Female E. atra create egg sacs, which are sometimes referred to as a cocoon, to hold their eggs. A female will create egg sacs their whole adult life and they will typically die less than 10 days after they have made their last egg sac. Females will lay on average 4.4-11.8 eggs a day at optimal temperature, and clutch size is on average 12-14 eggs. Also, in comparison to temperature groups 15, 20, 25, and 30 degrees Celsius, the groups reared in 20 and 25 degrees Celsius had the highest level of fecundity. Hence, temperature does impact the amount of eggs in the first sac as well as the overall number of eggs produced in the lifetime.

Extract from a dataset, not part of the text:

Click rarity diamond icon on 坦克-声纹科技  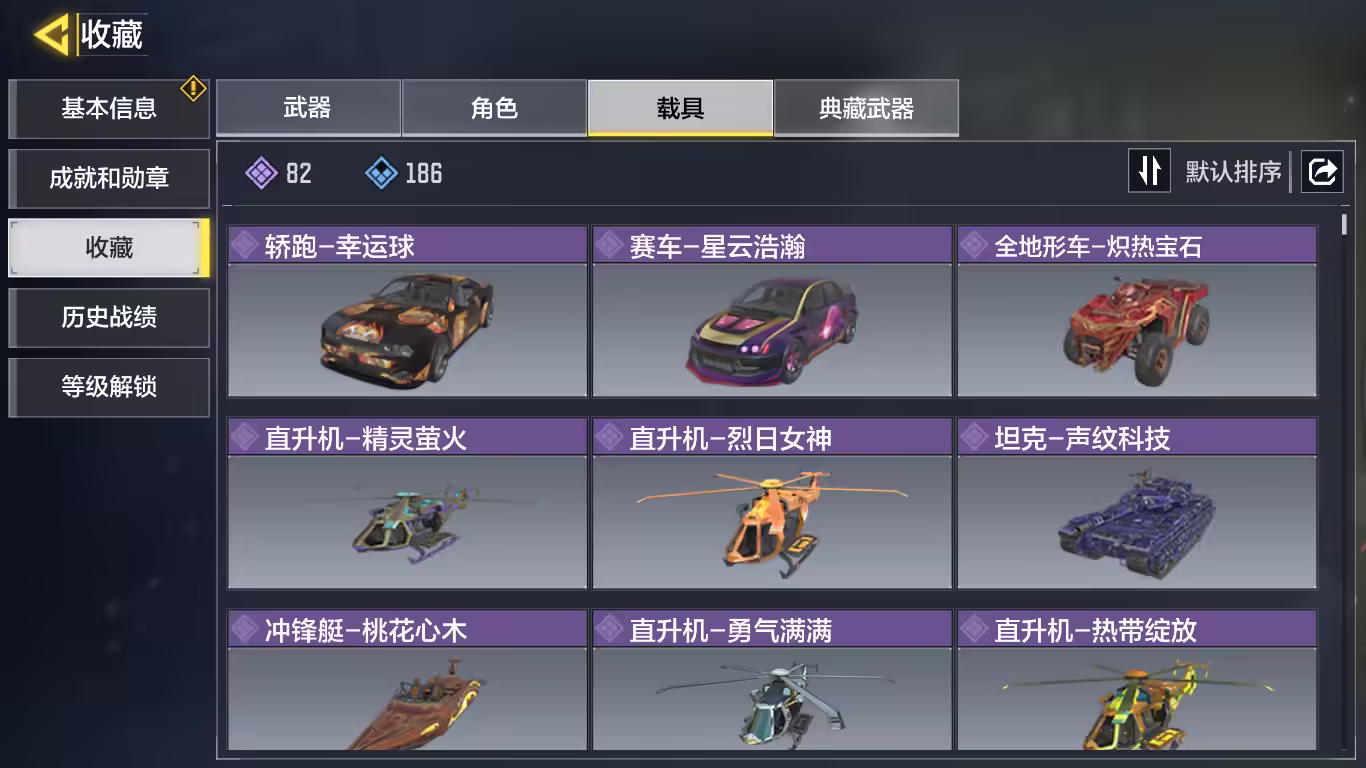point(975,437)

E. atra typically have smaller clutches but produce egg sacs at a rapid rate. As females age, the number of eggs per egg sac decreases. Egg sacs are often produced near the female's web. Increased prey availability corresponds with increased reproductive ability. Depending on prey availability, females will kill more prey than can be consumed because as prey availability increases, so does the amount of prey eaten per egg produced.

=== Development ===
E. atra development is dependent on temperature and prey abundance. E. atra develop very quickly in warm weather. In a laboratory study by De Keer et al. they were observed to reach adulthood in 20 days when they were reared at 20 °C. When spiders where reared at 10 °C development lasted on average 150 days and when reared at 5 °C spiders only moulted once. Juvenile mortality increases as temperature decreases. Prey abundance has a major effect on the duration of development. As availability of prey decreased, length of spider development increased and mortality rate of spiderlings increased. Development usually takes place during warm periods in early summer and fall, allowing for rapid development. Rapid development is needed because of population loss due to dispersal, egg sac parasites, and human agricultural practices.

=== Egg sac parasites ===
Gelis festinans is a small insect specialized parasitoid that specifically targets E. atra egg sacs. They are wingless, on average 3 millimeters long, and found in open, grassy habitats. A female's parasitoid will deposit one or several eggs into an E. atra egg sac wall. A larva will hatch that eats the spider eggs and after on average two week, a single adult parasitoid emerges from the egg sac. G. festinans are attracted to plant odors from E. atra habitats, such as wheat or grass odors. G. festinans habitat preference is dependent on E. atra availability and population density. Female G. festinans spend a significantly more time on E. atra webbing zones rather than non-webbing zones. Once a G. festinans has encountered webbing they change from a random search pattern to a restricted search pattern for female E. atra. This change in search behavior could be cued by either chemicals in the webbing, E. atra pheromones, or because of the webbing structure. G. festinans can mark search areas. Marked regions are searched less by other females. Female G. festinans are also able to distinguish between parasitized and unparasitized egg sacs. No superparasitism has been observed in G. festinans.

== Webs ==
As members of the Linyphiidae family, E. atra are sheet-weaving spiders. The webs are small webs typically anchored onto vegetation and are composed of a mesh sheet of silk threads. There is usually no order or pattern in creating webs unlike orb-weaver spiders. E. atra usually build their webs over depressions in the ground or over bare soil. In a study done by Alderweireldt et al. analyzing prey selection and capture techniques the median web size of E. atra was found to be 7.6 cm^{2} in crop fields. When taking into account individual variation, the 7.6 cm^{2} is in agreement with the average web size of 4 cm^{2} found for the Erigoninae family. E. atra webs can be used to entangle prey but are not vital for prey capture or feeding. Webs can also be used as a base from which E. atra can actively attack and kill prey nearby.